Dear Caroline,
You I worried about from the start, even before you were born.
The doctor told us you were in there in an unusual position. Transverse breach, she called it.
Somehow you were upside down and slung across sideways. It was a form of occupancy less than ideal.
It might even be dangerous, the doctor told us. The umbilical cord could get tangled up, even strangle you as you came out.
Hardly what Mom and I needed to hear.
She took it pretty well, or at least seemed to. Me, I was another story. I kept thinking about it day after day.
Please, I thought, let her be okay. We’d already had one perfect child. Was it too much for us to hope for a second perfect child, too?

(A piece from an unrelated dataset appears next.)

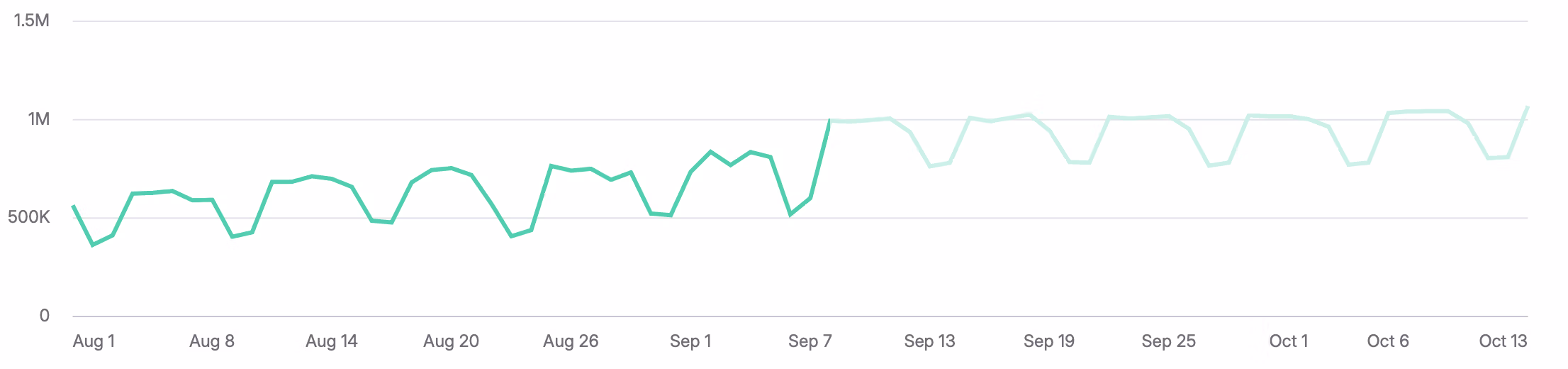This screenshot has width=1568, height=369.
Task: Click the Sep 19 axis label
Action: (1049, 341)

Go two for two?
The doctor kept close watch, of course. Mom went to see her more often than usual, as I recall, just as a precaution, just to check on your position in the womb.
Nothing changed. Transverse breach you remained. I kept thinking those words.
Please, I thought, let her be perfect.
It was sort of a prayer, but sent out to the universe at large rather than to any kind of God. I swore never to expect or ask for anything else again. I kept my concern to myself, avoiding upsetting Mom.
The doctor even showed us a sonogram of you so we could see your awkward position. It was decided that day that the safest course of action was for you to be delivered by Caesarean. And that meant I would have to stay out of the delivery room, unable to see you born, as I had Michael.
When Mom went in the operating room, I waited outside, more nervous than I had ever felt. We had a perfect boy and now we wanted a perfect girl. I needed to do something to keep my mind off my worries.
So I wrote.
I had an assignment from Omni magazine, owned by Guccione, Sr., now defunct. It had to do either with mummies or robots. Just a short piece, maybe 200 words. I tinkered away, trying to make it as perfect as I wanted you to be.
An hour went by, maybe more. I’ve forgotten so much. I should have written about all this right then and there, while it was all still fresh.
But the next part I remember fine. The doctor came out to tell me you had emerged without a hint of a problem, and now I could go see you.
Back I went where all the new babies hung out, all in those little bassinettes, or whatever. Now I stood over you, so pink, your eyes closed, your mouth puckering, your fingers squirming, your hair matted, crying.
And I felt a rush of relief almost stunning in its force. You were okay. I could see that for myself now. And then I felt my whole face wrinkle and warm and I broke down crying.
“Hello,” Caroline, I said through my tears. “I’m your Daddy. Glad you could make it.”